Home Herb Garden Made Easy

Growing herbs at home is both an easy and pleasurable activity, especially for those who are trying their hand at gardening for the first time. Most people generally associate herbs with the spices and flavoring that are used in preparing and cooking food. Herbs provide more than adding distinct tastes and flavors to food, they are also aromatics that tickle the sense of smell thus heightening the eating experience.

To start growing herbs at home, there are general considerations to take note of. The first consideration in growing herbs at home is the amount of light they receive. By the nature of herbs, they need sunlight to produce the oils that actually provide their distinct taste and aroma. The home herb garden should be located in an area that is exposed to sunlight for at least 6 hours each day. The ideal time for sun exposure of herbs is actually 8 hours for each day. So choose the part of the home that faces the sun the most time during the day when planning where to place the beds in the herb garden.

The next important consideration for growing herbs at home is the type of soil and drainage system. Generally, herbs grow well in a balanced garden soil that contains neither too much acid nor alkaline. There are herbs that prefer dry soil such as chives, lavender and rosemary but there are those that prefer moist soil such as basil, peppermint and spearmint. When growing herbs at home, homeowners may not have a choice with the soil that is present in their lot so they may need to prepare the soil by cultivating it prior to planting.

Growing herbs at home is also ideal because they thrive more or organic fertilizers which can come from a compost pit from the organic wastes at home. Moreover, it has been observed that herbs flourish better with moist soil which will be a by-product of proper drainage. It is ideal to elevate the herb beds from the soil to make way for proper drainage. Dill and fennel both need to have good drainage to grow healthy in the herb garden.
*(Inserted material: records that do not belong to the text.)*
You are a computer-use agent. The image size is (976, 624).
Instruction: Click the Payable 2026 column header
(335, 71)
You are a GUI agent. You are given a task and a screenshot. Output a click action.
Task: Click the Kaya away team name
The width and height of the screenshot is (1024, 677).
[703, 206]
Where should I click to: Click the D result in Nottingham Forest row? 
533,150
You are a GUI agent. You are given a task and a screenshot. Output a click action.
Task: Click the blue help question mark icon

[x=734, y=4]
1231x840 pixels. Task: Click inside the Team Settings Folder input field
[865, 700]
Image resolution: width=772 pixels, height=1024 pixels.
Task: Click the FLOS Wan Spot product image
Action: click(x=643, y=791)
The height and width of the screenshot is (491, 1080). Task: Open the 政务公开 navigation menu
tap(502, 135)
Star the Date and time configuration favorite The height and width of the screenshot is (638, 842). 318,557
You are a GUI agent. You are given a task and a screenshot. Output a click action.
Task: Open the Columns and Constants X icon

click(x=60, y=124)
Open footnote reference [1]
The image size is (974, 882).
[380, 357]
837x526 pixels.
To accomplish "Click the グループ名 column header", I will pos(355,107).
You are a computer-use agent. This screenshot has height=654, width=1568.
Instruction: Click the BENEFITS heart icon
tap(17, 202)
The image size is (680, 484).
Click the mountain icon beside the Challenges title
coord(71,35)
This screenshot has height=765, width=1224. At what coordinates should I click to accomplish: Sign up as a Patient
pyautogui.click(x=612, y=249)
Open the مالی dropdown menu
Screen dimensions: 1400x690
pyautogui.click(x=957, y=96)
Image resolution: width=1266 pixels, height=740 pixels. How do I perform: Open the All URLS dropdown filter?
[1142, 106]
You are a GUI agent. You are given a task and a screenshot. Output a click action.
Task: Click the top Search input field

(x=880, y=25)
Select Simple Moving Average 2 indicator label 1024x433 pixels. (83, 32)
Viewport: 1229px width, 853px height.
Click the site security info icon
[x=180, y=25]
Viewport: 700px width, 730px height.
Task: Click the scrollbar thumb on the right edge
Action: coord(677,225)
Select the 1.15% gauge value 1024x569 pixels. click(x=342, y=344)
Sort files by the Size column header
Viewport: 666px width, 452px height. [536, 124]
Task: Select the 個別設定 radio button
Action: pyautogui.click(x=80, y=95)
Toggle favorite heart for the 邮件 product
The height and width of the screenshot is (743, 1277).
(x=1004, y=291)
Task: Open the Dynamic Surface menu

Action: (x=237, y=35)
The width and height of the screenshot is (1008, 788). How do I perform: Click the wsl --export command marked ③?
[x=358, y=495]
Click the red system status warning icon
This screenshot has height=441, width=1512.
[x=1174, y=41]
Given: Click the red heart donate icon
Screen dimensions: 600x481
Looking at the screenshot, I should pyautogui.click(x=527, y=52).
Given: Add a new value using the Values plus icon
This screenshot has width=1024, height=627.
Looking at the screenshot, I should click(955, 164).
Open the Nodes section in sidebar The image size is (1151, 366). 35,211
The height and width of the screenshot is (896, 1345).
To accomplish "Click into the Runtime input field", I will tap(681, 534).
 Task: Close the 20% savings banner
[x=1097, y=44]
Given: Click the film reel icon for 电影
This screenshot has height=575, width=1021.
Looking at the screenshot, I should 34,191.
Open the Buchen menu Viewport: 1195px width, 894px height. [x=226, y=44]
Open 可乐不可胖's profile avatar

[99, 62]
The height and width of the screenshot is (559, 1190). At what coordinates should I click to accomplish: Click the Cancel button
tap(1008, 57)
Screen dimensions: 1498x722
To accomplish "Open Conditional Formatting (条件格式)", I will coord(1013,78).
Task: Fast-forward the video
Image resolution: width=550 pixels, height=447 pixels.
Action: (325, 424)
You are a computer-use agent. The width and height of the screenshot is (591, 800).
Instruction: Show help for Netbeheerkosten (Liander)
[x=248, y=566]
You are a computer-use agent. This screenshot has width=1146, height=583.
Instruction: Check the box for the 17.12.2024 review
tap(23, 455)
When starting an herb garden at home it may be more ideal to start from cuttings instead of using seeds. There are a lot of herbs that may be propagated using seeds. However, it may take some time for the germination process to take. There is also very little guarantee that they will take up the same characteristic of the established herb plant. So it may take a while for the herb garden to prosper.

Ideal candidates for growing herbs at home are bay, lavender, lemon, rosemary, oregano, peppermint, sage and thyme. These are the common herbs that we find in a lot of food recipes so they are versatile. For growing herbs at home, they also take the least effort to take care of since they propagate well by cutting, a balanced soil and a simple drainage system in the herb garden is enough.